Big Mac is Sweet Apple Acres gentle giant. He may not speak much but he's got more feelings trapped inside than anypony would guess.
When a change in her schedule occurs will the two viewpoints clash? And will sparks fly?

A Ship-fic written from Twilights point of view.

Chapters (1)
Comments ( 13 )

Decently written, though it's in need of some proofreading; grammatical errors and stylistic quibbles pervade. I also never would have thought of this pairing, but you make it work.

Story's pretty decent, but your grammar really needs work.

I really like this. The narration in the middle is slightly corny, but it doesnt take away from the story. Very nicely done :) i didnt ship these two before, but this story is so sweet.:pinkiesad2:

This was cute. And you had Twilight characterized perfectly. :twilightsmile:

1411258 I assume you mean the "breakdown" scene. Yeah perhaps I did go a little over the top on cheesiness. I'm glad you liked it anyway.:pinkiehappy:

1411269 Thanks, I was worried a lot about trying to capture her right. :twilightsmile:

1411245 Yeah, I really should have proofread this or tried to get someone to edit it. :twilightblush: Well that's what happens when you have an idea that just won't go away till you post it. I hope you enjoyed it despite my poor grammatical skills.

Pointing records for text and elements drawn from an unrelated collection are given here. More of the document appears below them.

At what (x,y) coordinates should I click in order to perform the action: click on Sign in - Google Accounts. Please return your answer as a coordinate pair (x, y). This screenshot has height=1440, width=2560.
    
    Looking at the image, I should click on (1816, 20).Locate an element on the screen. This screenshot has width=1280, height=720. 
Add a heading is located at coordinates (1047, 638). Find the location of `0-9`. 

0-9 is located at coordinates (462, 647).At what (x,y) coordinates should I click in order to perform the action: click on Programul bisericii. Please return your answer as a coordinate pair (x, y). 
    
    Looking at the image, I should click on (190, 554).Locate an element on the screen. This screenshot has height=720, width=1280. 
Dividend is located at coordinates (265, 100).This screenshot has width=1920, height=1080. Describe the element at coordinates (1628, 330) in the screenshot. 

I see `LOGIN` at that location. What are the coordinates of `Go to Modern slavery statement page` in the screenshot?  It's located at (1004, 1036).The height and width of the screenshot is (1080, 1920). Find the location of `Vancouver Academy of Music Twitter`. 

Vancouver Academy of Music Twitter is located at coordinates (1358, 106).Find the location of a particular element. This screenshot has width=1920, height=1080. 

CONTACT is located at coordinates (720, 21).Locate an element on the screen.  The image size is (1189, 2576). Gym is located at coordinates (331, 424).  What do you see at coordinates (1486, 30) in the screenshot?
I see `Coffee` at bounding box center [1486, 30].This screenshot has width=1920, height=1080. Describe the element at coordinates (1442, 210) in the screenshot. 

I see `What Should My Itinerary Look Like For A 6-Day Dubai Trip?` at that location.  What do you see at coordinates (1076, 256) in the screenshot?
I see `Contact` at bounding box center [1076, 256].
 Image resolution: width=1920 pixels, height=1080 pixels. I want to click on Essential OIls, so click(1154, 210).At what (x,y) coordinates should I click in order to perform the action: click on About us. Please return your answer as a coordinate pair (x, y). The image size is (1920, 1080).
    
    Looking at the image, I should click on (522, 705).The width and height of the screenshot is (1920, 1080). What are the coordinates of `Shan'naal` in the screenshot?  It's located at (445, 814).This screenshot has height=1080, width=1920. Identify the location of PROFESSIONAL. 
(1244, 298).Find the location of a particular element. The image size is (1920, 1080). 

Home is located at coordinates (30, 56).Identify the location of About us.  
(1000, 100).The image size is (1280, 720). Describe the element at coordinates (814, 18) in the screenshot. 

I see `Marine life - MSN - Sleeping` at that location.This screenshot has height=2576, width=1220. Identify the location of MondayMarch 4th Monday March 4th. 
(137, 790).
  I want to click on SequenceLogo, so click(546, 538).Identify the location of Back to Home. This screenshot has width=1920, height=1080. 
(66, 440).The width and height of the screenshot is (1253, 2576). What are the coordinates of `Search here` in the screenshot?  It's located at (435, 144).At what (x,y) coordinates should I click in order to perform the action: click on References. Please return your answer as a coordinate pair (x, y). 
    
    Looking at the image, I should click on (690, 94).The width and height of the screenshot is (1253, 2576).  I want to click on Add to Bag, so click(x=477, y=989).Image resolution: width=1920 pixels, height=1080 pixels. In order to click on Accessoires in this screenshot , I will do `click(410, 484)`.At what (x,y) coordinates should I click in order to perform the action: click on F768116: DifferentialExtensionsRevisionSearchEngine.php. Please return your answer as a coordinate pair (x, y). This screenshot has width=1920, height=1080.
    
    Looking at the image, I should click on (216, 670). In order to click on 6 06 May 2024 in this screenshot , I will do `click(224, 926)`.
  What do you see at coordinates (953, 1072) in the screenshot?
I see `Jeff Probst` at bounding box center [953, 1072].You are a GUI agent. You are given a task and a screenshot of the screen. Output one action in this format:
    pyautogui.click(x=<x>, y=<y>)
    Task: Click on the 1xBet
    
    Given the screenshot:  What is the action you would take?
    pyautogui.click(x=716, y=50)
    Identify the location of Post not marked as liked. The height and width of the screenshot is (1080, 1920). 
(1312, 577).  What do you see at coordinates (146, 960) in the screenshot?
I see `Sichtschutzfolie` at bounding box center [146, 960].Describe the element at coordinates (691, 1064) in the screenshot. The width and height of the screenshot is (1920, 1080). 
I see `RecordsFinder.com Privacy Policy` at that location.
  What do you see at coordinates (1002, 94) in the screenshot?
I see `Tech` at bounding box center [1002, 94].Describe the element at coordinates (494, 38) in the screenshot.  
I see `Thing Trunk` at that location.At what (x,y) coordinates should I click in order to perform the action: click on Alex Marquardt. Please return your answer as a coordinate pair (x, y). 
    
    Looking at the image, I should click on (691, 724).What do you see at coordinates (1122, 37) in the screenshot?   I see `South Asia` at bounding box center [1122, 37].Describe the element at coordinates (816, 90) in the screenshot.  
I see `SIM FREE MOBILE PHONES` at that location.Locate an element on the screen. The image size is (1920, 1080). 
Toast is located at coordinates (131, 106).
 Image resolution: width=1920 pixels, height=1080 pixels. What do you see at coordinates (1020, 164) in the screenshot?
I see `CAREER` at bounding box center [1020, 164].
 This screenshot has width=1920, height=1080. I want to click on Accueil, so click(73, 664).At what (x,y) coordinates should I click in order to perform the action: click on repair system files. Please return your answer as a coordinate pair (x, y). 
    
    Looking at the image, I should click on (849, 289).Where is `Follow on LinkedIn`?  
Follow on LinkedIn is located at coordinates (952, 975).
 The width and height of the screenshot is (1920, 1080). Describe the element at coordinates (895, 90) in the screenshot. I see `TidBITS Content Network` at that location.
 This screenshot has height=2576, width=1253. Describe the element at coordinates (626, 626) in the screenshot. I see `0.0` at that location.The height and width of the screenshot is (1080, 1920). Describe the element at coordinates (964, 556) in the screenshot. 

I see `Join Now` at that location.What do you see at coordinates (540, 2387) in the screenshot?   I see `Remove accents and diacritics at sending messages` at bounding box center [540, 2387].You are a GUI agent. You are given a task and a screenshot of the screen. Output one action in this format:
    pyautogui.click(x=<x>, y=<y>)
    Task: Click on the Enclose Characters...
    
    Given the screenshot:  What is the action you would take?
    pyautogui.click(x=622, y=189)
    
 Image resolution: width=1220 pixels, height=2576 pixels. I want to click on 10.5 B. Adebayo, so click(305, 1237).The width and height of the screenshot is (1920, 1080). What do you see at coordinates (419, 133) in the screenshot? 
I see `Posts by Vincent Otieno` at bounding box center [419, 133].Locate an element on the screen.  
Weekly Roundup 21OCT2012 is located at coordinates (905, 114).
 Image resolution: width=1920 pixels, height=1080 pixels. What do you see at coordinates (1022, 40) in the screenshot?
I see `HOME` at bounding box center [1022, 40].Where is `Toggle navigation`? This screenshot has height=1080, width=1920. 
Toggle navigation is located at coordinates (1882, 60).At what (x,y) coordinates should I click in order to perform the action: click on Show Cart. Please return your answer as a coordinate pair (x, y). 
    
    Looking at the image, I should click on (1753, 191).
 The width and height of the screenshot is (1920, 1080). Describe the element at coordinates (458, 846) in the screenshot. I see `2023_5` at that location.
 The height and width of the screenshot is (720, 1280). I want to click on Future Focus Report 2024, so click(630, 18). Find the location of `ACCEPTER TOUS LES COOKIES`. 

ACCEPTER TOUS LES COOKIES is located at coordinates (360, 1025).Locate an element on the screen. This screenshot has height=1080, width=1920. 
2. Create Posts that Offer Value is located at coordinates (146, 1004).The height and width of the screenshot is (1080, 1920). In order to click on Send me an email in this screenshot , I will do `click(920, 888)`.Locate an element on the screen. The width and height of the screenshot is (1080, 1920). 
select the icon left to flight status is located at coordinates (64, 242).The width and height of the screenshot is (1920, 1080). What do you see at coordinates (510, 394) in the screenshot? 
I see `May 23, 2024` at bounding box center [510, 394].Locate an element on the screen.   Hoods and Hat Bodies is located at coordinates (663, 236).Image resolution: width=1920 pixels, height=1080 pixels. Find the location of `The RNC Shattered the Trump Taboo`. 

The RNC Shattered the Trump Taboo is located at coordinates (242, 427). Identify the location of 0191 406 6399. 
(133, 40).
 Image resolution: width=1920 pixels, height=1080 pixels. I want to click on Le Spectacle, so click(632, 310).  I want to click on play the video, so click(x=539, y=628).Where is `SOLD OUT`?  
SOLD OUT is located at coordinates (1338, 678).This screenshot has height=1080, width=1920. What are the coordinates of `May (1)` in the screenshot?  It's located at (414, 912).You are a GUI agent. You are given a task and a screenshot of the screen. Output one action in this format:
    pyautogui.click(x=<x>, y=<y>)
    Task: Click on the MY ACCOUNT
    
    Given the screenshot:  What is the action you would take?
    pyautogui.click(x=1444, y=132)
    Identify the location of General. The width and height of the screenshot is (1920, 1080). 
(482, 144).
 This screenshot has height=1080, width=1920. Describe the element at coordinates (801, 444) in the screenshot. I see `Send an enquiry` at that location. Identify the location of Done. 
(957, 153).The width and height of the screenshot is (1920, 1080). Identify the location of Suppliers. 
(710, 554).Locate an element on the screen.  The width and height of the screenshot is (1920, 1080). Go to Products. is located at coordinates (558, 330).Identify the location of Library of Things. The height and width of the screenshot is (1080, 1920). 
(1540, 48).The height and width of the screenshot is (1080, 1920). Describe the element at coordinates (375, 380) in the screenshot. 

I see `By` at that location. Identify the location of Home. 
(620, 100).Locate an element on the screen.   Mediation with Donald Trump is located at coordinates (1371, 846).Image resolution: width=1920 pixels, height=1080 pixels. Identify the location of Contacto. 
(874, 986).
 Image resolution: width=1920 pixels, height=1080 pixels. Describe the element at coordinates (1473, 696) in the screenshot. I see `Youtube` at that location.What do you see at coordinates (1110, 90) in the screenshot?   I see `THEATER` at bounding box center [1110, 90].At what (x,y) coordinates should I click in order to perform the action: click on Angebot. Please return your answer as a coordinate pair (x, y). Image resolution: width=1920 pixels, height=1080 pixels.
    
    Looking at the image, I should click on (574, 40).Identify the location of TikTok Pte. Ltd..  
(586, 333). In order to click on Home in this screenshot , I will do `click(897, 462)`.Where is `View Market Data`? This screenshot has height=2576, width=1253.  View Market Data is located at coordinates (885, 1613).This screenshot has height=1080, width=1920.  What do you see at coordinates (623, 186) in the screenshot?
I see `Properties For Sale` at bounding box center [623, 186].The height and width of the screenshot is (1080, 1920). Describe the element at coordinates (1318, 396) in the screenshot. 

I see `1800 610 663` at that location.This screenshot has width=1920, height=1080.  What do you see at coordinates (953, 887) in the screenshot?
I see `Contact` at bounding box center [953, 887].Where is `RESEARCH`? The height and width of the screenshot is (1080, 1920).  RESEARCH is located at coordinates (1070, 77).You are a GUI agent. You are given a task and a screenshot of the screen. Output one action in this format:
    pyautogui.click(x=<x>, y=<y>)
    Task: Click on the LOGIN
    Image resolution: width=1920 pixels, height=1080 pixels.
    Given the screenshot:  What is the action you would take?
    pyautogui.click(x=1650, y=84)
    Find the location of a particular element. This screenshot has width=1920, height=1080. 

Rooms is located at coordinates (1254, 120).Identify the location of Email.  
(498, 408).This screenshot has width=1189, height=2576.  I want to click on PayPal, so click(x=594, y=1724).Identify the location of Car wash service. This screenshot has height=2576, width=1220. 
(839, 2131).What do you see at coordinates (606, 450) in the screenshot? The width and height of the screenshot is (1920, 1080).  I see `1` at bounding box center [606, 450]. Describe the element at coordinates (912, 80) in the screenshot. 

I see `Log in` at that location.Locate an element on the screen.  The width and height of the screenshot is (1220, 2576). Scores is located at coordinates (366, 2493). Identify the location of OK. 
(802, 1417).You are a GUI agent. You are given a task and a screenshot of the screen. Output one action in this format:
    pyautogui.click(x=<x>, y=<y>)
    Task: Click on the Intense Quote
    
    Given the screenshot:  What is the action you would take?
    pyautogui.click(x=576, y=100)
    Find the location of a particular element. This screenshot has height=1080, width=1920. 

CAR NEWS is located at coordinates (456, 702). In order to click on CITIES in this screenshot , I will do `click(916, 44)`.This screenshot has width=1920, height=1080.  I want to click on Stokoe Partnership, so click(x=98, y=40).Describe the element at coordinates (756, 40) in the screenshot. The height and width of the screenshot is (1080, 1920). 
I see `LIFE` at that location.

1411214 Thats always great to hear. I think it's an under-appreciated ship but there are a few out there. Such as fixing up miss smartypants. Possible the most famous (and greatest) fic to star twimac. Like I said I really just wanted to get this posted and it was about 4am where I live. I should have at least proof read it. Maybe you could point out some of the mistakes so I could make corrections?:pinkiehappy:


:eeyup:

1412714
I'd say that most of the problems lie with comma use and capitalization. Here are some rules of thumb:
1) If you're in a quotation, and the sentence ends, capitalize the next thing you write.
Example:
"Oh, Mac, I've never loved somebody as much as you before," said Twilight. "Do you love me?"

He chuckled. In his deep, warm voice, he said, "Ee-yup." An enormous grin split his face.

2) Appositives are separated by commas from the rest of the sentence, provided that they are superfluous information:
Applejack had one sister, Applebloom, and one brother, Big Macintosh. - In this sentence, the names can be taken out, and the meaning can still be understood.
My brother John went to the store. My brother Peter didn't. - It matters who did what, so the commas are gone.

That's all the comma issues I can remember. There are some spelling mistakes here and there, but not many (the ones jumping out are that "fillies" is the actual plural of "filly" due to the "y -> ies" rule; "times a-wastin'" should be "time's a-wastin'" due to the contraction rule; "Ms" is actually an abbreviation of "miss", so it needs to be spelled "Ms."). And the only stylistic issues I had were with uniformity of tense in the discourse. One thing that comes to mind is, "In fact today is probably the most I've ever heard him speak let alone smile so much." Technically, it would be correct to say, "In fact, today was...." English discourse is ridiculously messy, and it takes a lot of work to master.

Again, in all, the story is well written. I liked your descriptive word choice, and your characterizations are pretty good. I think you really sold this pairing. It may seem unorthodox, but at least I don't need brain bleach like I did after seeing one fanart. (Blueblood + Twilight. I need brain bleach just thinking about it.)

Interesting and enjoyable story.
Good job sir.:moustache:

YAAAAAY! this was AMAZING! :twilightsheepish: :heart: :eeyup:

1412872 thanks. As soon as I get the time I'll try to fix those mistakes in the fic. Bluebllod and twilight? really?:pinkiegasp: Wow I honestly don't think there is any good pairing with him. (except possibly the groundhog day fic staring him.)

1417913 Glad you like it. :pinkiehappy: If you really liked it try out my other stories. (Shameless self-promotion :twilightsheepish:)

1425359 Big fan of twimac then?:rainbowlaugh: Thanks.

MORE DAMMIT!!!!!!!!!!
YEAH!!!!!!!!!!!!!!!!!!!!:flutterrage::flutterrage::flutterrage::flutterrage:

Herrrm. A good narrative experience.

A very good story...with shit grammar.

No easy way to put it, but you need an editor. Apostrophes and commas are your friend, not your enemy.